3 Things To Do If Your Tender Deadline Is Extended
When it arrives its more glorious than sunrise over the ocean in Bali... but what you think is a collective sigh of relief can sometimes be the sound of your bid dying. Its far too easy to do things when an extension arrives which actually make your bid worse.
I dont want that to happen, so here are three ways you can turn that extension from a momentum-killer into a bid super-charger:
1. Dont stop
Every time one of our customers gets an extension, the first thing they do is put the bid down and get on with their day jobs for a day or two to deal with all the crises that have arisen while they have been working on the bid. Its only natural to try and fight other more pressing fires, but this really is the worst possible thing you can do.
They gave you an extension because they realised its going to take longer to write the bid they want. If they gave you four weeks and made it into six, that means they are expecting six weeks of effort from your team. So if you down tools for a week and come back to it later, I can pretty much guarantee that you wont be delivering what they expect.

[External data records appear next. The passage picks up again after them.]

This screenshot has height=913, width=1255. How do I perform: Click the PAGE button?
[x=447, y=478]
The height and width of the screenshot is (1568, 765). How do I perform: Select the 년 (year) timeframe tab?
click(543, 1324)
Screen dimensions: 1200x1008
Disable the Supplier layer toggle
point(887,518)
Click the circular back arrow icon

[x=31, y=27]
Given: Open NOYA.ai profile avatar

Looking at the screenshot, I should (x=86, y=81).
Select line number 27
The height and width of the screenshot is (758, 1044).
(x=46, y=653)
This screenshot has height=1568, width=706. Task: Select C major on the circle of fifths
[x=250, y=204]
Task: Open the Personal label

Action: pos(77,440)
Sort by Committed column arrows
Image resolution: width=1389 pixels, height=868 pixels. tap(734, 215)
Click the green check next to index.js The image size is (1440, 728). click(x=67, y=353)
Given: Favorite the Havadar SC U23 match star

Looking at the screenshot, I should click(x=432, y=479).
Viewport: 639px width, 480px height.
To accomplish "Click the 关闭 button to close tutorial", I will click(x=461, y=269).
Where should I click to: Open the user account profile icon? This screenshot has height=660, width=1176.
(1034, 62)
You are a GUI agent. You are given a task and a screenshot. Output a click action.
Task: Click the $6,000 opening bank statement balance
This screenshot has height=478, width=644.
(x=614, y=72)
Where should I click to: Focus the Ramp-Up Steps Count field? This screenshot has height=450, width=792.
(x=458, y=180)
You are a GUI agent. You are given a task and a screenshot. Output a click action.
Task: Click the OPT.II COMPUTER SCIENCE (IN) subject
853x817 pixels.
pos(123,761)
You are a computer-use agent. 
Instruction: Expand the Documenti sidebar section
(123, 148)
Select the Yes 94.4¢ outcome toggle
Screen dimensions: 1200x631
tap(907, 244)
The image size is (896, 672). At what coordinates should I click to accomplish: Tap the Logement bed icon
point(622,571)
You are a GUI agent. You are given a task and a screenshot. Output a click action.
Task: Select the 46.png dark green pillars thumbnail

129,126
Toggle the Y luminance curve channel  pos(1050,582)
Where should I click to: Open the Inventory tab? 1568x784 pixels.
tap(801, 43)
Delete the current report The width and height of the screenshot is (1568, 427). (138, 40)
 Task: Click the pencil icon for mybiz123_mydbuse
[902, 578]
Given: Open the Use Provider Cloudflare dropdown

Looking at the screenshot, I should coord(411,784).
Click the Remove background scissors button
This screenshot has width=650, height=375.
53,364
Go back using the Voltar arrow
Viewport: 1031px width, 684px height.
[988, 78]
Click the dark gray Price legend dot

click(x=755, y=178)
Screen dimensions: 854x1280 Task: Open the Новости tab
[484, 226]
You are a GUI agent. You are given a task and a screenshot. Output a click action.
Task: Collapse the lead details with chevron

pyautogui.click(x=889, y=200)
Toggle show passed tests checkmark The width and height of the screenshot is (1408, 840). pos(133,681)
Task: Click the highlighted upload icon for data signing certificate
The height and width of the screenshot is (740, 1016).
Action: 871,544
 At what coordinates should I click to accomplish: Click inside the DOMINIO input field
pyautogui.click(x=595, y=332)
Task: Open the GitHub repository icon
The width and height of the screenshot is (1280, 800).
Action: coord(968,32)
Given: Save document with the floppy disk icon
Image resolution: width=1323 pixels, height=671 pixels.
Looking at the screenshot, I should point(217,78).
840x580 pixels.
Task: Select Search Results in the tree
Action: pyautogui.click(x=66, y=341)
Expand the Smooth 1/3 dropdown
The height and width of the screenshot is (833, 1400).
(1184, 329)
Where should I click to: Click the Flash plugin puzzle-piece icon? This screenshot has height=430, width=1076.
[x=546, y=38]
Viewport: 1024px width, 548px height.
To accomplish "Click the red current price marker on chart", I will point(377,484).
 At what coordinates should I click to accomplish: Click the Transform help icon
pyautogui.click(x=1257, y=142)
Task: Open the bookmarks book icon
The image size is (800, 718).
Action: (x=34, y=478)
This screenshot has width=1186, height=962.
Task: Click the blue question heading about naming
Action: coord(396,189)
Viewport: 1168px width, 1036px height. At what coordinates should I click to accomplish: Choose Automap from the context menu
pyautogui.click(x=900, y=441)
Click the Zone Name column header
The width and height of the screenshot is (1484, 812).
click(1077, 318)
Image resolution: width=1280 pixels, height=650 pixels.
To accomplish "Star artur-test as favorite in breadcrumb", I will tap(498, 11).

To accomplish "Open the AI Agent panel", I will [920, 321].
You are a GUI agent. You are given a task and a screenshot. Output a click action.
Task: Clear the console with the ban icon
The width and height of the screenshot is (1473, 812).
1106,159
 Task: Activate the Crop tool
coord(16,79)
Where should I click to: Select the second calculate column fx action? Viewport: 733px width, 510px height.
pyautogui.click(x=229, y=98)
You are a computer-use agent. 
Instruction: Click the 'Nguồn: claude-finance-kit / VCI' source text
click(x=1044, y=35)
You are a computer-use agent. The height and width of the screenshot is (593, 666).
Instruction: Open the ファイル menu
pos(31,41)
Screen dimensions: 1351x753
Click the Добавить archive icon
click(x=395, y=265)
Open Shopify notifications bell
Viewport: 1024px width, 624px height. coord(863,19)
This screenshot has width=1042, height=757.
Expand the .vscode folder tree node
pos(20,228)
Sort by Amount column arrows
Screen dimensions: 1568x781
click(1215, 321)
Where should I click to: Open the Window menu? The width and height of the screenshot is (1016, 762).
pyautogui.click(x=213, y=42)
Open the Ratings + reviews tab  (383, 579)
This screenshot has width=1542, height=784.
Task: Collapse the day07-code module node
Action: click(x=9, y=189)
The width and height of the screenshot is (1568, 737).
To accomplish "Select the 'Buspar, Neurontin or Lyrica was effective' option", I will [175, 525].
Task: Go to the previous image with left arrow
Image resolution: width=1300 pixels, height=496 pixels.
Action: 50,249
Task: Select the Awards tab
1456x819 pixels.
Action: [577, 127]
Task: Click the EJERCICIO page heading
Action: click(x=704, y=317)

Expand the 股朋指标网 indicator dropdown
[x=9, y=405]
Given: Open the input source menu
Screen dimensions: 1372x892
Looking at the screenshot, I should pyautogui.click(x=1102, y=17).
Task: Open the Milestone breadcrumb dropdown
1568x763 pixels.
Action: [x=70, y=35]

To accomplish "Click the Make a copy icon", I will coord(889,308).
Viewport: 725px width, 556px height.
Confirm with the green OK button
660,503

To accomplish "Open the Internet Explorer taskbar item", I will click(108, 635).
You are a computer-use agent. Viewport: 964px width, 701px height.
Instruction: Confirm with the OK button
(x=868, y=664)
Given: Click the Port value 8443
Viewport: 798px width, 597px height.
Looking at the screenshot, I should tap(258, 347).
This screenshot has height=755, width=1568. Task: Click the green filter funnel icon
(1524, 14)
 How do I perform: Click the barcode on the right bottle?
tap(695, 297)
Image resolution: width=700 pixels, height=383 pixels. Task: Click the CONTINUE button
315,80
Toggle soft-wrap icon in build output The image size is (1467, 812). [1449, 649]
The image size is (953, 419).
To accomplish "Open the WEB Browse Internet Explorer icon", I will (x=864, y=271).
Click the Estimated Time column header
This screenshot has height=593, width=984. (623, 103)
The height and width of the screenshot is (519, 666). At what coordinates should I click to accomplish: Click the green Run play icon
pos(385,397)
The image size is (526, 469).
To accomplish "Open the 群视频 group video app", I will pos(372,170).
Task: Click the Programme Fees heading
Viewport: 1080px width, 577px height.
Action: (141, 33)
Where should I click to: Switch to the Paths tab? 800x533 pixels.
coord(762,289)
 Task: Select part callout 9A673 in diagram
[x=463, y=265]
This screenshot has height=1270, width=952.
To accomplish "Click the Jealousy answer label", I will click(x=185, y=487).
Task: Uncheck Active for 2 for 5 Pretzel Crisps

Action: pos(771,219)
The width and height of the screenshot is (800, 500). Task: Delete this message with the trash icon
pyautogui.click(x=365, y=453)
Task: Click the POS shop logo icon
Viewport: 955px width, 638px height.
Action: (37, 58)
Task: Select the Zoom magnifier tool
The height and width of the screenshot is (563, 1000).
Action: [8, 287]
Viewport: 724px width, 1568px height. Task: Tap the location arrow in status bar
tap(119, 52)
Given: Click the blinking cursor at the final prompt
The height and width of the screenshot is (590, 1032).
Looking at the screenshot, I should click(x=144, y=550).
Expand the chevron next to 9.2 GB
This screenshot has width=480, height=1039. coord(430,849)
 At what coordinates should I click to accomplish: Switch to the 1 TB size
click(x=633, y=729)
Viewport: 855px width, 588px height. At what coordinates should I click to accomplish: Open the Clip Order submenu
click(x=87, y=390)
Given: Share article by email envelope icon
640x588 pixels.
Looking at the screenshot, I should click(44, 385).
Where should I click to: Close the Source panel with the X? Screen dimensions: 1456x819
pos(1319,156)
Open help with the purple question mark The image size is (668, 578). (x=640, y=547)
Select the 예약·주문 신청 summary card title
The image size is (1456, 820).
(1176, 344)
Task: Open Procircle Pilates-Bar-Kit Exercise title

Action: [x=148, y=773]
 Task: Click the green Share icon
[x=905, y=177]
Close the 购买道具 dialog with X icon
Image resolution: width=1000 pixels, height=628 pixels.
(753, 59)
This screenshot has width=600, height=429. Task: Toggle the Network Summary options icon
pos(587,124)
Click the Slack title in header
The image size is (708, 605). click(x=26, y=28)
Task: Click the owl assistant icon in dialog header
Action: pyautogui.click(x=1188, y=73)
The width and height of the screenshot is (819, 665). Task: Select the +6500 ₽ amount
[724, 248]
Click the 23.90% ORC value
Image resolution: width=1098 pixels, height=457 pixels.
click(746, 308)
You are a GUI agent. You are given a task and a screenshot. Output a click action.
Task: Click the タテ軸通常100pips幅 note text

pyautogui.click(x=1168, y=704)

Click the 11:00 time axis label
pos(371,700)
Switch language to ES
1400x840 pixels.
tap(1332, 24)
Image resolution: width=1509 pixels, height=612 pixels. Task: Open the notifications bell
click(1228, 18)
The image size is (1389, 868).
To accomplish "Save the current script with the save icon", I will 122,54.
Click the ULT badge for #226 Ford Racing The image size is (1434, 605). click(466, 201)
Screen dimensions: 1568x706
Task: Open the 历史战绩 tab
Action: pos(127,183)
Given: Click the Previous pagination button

No matter how hard it is to make happen, every person dedicated to that bid needs to stay dedicated to it, especially if they are people who are dedicated to producing bids for your business. Because if they let up for even a moment on this one, it will impact all the subsequent bids that they work on.
2. Dont slow down
The first thing to do when that extension lands, is to get the entire bid team together and update your plans for writing the bid. But dont move your targets, add some brilliant new ones.
If you were going to have a response finished by Monday afternoon, then still finish it by Monday afternoon. Because then you can have it objectively reviewed in detail to spot ways it can be improved, then rewrite it with the extra time they have given you.
Always assume your competitors were better prepared, and remember that this means they will be submitting something which has been reviewed and improved twice or even three times. This is your chance to catch up and create something which will blow them out of the water.
Weve talked at length here before about how a bid is never finished, and how every review and draft makes it better. To put this as simply as possible: first drafts lose.
An extension should be a guarantee that nothing goes to the buyer as a first draft, because if you have already made time to write it then youve now been granted the time to review it and improve it.
3. Do more
That extension might actually mean that you now have access to people and data you couldnt get together in the original time frame. Look back on your initial plans for the bid.Were there case studies or interviews you couldnt do because someone was on holiday? If so, now is the time to go get them.
Maybe this extension brings a senior manager off the bench, making them available for a strategic review. Maybe it gives you time to chase down one of your existing clients to get that gold-plated testimonial. Regardless, this extension doesnt just mean you can improve what you were already saying, it means you can say more.
So when you are all sat together after hearing about the extension, ask everyone involved to add to a wish list of things that would make this bid even better. Then charge someone with going and finding those things.
Doing these three things every time you get an extension is what turns a great bid into an exceptional bid, and here at Tenders-UK, thats what were aiming for every time.